## Source text

%%

In June 1942, the U.S. Army established the Manhattan Engineer District to handle its part in the atom bomb project, beginning the process of transferring responsibility from the Office of Scientific Research and Development to the military.In September, Brigadier General Leslie R. Groves, Jr., was appointed director of what became known as the Manhattan Project. By October 12, 1942, Groves and Oppenheimer had decided that for security and cohesion, they needed to establish a centralized, secret research laboratory in a remote location.

Groves selected Oppenheimer to head the project's secret weapons laboratory, although it is not known precisely when. This decision surprised many, because Oppenheimer had left-wing political views and no record as a leader of large projects. Groves worried that because Oppenheimer did not have a Nobel Prize, he might not have had the prestige to direct fellow scientists, but Groves was impressed by Oppenheimer's singular grasp of the practical aspects of the project and by the breadth of his knowledge. As a military engineer, Groves knew that this would be vital in an interdisciplinary project that would involve not just physics but also chemistry, metallurgy, ordnance, and engineering. Groves also detected in Oppenheimer something that many others did not, an "overweening ambition", which Groves reckoned would supply the drive necessary to push the project to a successful conclusion. Oppenheimer's past associations were not overlooked, but on July 20, 1943, Groves directed that he receive a security clearance "without delay irrespective of the information which you have concerning Mr Oppenheimer. He is absolutely essential to the project."Rabi considered Oppenheimer's appointment "a real stroke of genius on the part of General Groves, who was not generally considered to be a genius".

%%

## Data to examine

%%

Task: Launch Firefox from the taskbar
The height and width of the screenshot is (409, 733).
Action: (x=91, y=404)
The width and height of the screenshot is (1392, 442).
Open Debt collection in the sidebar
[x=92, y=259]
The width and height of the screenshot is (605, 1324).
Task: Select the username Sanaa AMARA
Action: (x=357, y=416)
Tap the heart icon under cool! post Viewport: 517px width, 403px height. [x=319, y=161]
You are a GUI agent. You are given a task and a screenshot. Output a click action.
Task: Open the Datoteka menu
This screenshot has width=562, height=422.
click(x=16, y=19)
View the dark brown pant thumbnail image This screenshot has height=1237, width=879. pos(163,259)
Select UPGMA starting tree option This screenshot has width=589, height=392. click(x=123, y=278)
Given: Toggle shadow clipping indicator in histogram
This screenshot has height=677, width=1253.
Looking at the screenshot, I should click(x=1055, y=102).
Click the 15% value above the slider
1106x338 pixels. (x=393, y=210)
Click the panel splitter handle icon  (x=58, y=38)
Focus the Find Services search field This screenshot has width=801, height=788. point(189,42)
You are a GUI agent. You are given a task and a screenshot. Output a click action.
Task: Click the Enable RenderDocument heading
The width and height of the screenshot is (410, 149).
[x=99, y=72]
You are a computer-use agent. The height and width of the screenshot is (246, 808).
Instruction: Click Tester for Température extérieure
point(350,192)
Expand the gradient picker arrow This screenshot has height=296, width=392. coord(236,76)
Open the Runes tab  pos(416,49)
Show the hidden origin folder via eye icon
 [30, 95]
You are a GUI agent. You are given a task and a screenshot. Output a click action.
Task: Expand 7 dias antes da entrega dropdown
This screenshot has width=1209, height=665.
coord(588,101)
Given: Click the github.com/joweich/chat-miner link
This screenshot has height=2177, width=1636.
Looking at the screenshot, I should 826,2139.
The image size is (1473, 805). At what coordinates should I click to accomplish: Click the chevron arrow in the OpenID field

%%

Could you transcribe the Manhattan Project text, starting at the words "In June 1942, the" and stopping after "a remote location."?

In June 1942, the U.S. Army established the Manhattan Engineer District to handle its part in the atom bomb project, beginning the process of transferring responsibility from the Office of Scientific Research and Development to the military.In September, Brigadier General Leslie R. Groves, Jr., was appointed director of what became known as the Manhattan Project. By October 12, 1942, Groves and Oppenheimer had decided that for security and cohesion, they needed to establish a centralized, secret research laboratory in a remote location.